✍️ Columna de opinión – Carolina Mondino – Asesora Productora de Seguros

Luego de años de trabajo técnico impulsado por la Fundación Visión Cero, la provincia de Córdoba aprobó una serie de modificaciones en su Ley de Tránsito con un objetivo central: reducir siniestros viales y salvar vidas.
Entre los cambios más relevantes se incorpora formalmente el uso de luces diurnas en rutas y tramos interurbanos, una medida clave para mejorar la visibilidad en condiciones de baja luz. Aclaración importante: las luces bajas continúan siendo obligatorias, marcando un cambio de criterio que apunta a una conducción más preventiva y consciente.
En línea con el concepto de que controlar mejor también previene, la ley habilita el uso de actas digitales, controles remotos y pruebas técnicas con tecnología, herramientas que permiten una fiscalización más eficiente y la posibilidad de intervenir antes de que ocurra un siniestro.
Las conductas peligrosas ahora tienen consecuencias más severas. Circular sin seguro, exceder los límites de velocidad, fugarse de un siniestro o conducir de manera temeraria pasan a ser consideradas faltas graves y muy graves, con sanciones más duras.
Un punto clave es la incorporación de la reiterancia como agravante: reincidir en conductas de riesgo ya no es un detalle menor. Repetir una infracción aumenta la sanción incluso si la falta anterior aún no quedó firme.

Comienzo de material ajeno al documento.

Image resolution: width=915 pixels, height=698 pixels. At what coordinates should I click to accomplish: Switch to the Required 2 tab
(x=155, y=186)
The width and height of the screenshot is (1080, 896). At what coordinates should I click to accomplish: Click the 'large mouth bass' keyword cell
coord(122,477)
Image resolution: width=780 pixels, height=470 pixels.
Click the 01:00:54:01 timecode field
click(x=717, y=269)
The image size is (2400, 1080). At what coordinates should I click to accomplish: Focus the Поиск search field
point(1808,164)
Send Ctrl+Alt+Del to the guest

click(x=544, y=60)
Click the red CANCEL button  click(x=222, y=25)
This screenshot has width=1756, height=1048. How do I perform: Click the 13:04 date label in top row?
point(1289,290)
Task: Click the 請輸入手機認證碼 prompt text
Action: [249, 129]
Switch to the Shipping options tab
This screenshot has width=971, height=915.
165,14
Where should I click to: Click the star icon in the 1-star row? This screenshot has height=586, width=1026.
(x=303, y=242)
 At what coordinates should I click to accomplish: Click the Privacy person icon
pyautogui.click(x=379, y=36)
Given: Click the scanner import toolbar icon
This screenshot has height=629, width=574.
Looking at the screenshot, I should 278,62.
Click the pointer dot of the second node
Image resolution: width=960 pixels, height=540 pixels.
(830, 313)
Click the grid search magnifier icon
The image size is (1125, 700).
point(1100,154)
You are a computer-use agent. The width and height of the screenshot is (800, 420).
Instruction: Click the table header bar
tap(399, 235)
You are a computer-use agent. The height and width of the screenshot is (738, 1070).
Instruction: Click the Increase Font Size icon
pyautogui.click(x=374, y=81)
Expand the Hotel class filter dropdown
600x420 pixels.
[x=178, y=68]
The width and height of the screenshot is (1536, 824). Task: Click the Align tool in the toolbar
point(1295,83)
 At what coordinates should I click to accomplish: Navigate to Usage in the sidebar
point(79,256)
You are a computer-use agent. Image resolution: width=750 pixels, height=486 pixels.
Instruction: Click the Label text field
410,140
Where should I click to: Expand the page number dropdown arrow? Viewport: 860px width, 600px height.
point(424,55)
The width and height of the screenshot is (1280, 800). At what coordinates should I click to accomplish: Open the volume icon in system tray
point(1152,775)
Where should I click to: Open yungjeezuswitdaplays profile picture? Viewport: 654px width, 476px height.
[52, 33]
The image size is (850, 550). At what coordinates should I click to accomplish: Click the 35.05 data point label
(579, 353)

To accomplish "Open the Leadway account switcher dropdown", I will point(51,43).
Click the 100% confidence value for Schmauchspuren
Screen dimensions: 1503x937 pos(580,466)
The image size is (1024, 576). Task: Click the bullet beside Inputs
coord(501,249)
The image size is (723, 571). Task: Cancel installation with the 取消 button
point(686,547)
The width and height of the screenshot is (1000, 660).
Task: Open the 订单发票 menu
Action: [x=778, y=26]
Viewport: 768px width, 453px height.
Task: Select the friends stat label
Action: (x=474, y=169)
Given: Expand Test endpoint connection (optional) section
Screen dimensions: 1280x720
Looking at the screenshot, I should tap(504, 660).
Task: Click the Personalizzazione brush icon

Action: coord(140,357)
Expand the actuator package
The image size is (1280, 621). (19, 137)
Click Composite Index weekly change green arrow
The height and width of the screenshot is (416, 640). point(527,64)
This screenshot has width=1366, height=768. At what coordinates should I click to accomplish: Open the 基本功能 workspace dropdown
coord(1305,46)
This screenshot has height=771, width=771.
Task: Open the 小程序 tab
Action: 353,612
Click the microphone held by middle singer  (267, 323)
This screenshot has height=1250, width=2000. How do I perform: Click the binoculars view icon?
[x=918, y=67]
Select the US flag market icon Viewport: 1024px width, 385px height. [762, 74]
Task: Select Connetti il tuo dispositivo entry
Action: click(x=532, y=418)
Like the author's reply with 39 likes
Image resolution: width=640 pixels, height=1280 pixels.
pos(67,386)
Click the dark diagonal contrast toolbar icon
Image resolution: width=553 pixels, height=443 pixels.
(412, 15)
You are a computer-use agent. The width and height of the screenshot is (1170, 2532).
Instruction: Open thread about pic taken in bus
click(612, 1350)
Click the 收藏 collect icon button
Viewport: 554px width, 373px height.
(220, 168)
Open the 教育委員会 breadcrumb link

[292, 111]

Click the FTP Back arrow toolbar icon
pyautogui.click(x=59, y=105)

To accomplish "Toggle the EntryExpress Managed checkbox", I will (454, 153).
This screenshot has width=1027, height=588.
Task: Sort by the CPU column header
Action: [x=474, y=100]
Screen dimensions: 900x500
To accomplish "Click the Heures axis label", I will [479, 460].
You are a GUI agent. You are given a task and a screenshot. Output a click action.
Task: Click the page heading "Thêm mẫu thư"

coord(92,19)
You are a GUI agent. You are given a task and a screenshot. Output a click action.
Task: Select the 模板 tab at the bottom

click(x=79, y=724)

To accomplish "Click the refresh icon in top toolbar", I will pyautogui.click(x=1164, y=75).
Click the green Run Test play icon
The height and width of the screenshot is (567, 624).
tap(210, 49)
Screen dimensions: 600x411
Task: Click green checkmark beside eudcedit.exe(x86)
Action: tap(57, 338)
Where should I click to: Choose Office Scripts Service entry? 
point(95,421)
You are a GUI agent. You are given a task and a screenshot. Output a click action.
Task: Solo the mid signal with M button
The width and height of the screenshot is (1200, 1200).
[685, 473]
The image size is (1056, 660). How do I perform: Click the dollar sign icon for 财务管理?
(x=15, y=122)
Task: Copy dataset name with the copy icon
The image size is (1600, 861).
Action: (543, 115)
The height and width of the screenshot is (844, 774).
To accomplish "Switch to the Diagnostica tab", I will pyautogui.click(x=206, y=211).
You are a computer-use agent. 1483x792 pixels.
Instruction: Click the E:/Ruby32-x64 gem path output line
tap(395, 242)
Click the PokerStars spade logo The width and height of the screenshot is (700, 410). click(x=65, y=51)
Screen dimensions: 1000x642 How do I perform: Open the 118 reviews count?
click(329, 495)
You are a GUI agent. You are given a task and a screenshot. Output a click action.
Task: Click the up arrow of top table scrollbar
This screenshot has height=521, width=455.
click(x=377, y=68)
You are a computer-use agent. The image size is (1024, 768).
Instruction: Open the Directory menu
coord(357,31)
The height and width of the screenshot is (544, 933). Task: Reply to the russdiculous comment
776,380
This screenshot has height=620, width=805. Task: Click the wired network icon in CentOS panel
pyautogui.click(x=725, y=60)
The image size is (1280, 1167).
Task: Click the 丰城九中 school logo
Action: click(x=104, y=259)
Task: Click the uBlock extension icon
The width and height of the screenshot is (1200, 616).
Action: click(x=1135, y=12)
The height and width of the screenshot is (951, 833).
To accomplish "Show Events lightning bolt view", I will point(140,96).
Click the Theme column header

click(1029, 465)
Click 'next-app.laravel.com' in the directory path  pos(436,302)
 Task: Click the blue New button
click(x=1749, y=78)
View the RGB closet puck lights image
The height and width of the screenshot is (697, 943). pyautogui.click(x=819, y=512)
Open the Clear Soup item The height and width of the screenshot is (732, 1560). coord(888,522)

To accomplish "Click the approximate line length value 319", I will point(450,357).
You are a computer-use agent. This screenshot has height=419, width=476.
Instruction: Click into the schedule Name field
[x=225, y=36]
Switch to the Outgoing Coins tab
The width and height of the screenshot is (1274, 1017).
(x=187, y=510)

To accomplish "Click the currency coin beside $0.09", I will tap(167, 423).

Además, la ley refuerza el eje educativo. No solo habrá multas, sino también trabajos comunitarios, cursos obligatorios y programas de educación vial, en sintonía con el enfoque del Sistema Seguro, que entiende que el error humano existe, pero que el sistema debe minimizar sus consecuencias.
Estos cambios marcan un avance significativo hacia una movilidad más segura, donde la prevención, el control y la educación trabajan juntos para proteger la vida.